Three transgender people are accusing officials at a Florida jail of harassment and anti-transgender abuse in detention. An eight-page letter delivered to Miami-Dade County Mayor Daniella Levine Cava Wednesday details their allegations of mistreatment and discrimination at Turner Guilford Knight Correctional Center (TGK) in 2020.
Jae Bucci, Christian Pallidine and Gabriela Amaya Cruz were held at TGK after they were arrested in connection with Black Lives Matter protests in Miami last year. They have all been released and charges against them have been dropped.
According to the letter, Pallidine, a transgender man, was arrested in May 2020 for a curfew violation. Jail staff allegedly forced him to show his genitals to officers, according to the letter, asking gratuitous and offensive questions and calling him “it” and “hermaphrodite.” Pallidine was held in solitary confinement because he is transgender, the letter states.
“I am still haunted by what happened to me at TGK,” Pallidine said in a statement. “I was strip searched by four officers.”
Amaya Cruz, a transgender woman, was arrested in July 2020 during a march for Black trans lives. In custody, officers referred to her as a man, mocked her and forced her to remove her wig, outing her as transgender to others in custody, she said. In response to her request to be searched by a female officer, a guard allegedly said, “You have a dick, so we are going to treat you like a man in here, and you can’t tell us otherwise.” Officers made her wear men’s clothes upon release, the letter says.
Bucci, another transgender woman, also claims she experienced severe abuse because she is transgender. Like Amaya Cruz, Bucci also said officers at the jail also refused to let her leave with women’s clothing.
“I was misgendered and abused by the staff and officers, forced to undergo a humiliating and illegal strip search, and placed in solitary confinement,” said Bucci, who was charged with obstructing traffic during a protest. “The officers tried to rip my own hair off of my head because they thought it was a wig.”
The Miami-Dade Corrections and Rehabilitation Department could not immediately be reached for comment. But a spokesman told the Miami Herald in August that while he couldn’t comment on specific cases, “inmates with male genitals shall be assigned to male housing. Inmates with female genitals shall be assigned to female housing. A transgender inmate may be housed in general population or administrative confinement.” That same spokesman told the Herald that all inmates are released with a unisex release uniform.
Alll three are represented by the Transgender Legal Defense and Education Fund (TLDEF), the Southern Poverty Law Center and the Harvard Law School LGBTQ+ Advocacy Clinic, which authored the letter. The groups say the abuse represents systemic mistreatment facing transgender people in prisons and jails throughout the country and want Levine Cava and her administration to hammer out new policies for detaining transgender people. Levine Cava, whose daughter is gay, has made a name for herself as an outspoken supporter of transgender rights.

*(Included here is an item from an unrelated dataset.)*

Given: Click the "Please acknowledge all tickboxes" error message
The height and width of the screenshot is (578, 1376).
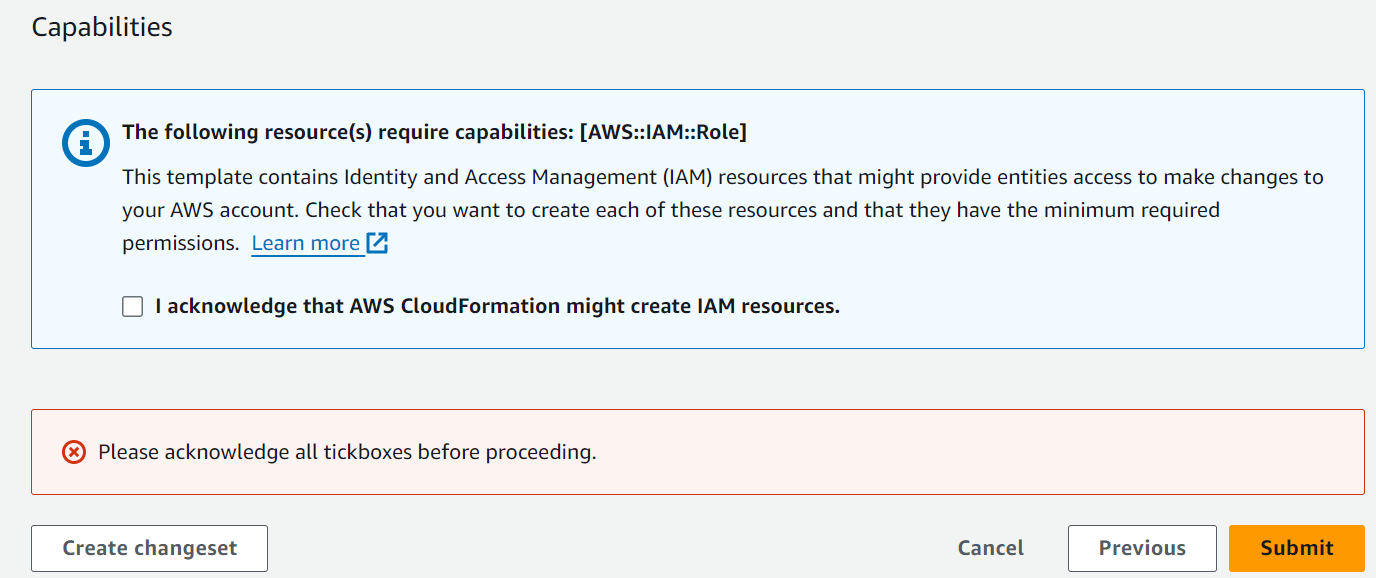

“The mistreatment our clients experienced is profoundly dangerous and damaging, and because it came from multiple staff members, sometimes with direct supervisor involvement and approval, it seems likely that many other transgender people have experienced the same or worse,” Gabriel Arkles, TLDEF’s senior counsel, said in a statement. “But there are ways to address these problems, and we are invested in working with the county to develop meaningful solutions.”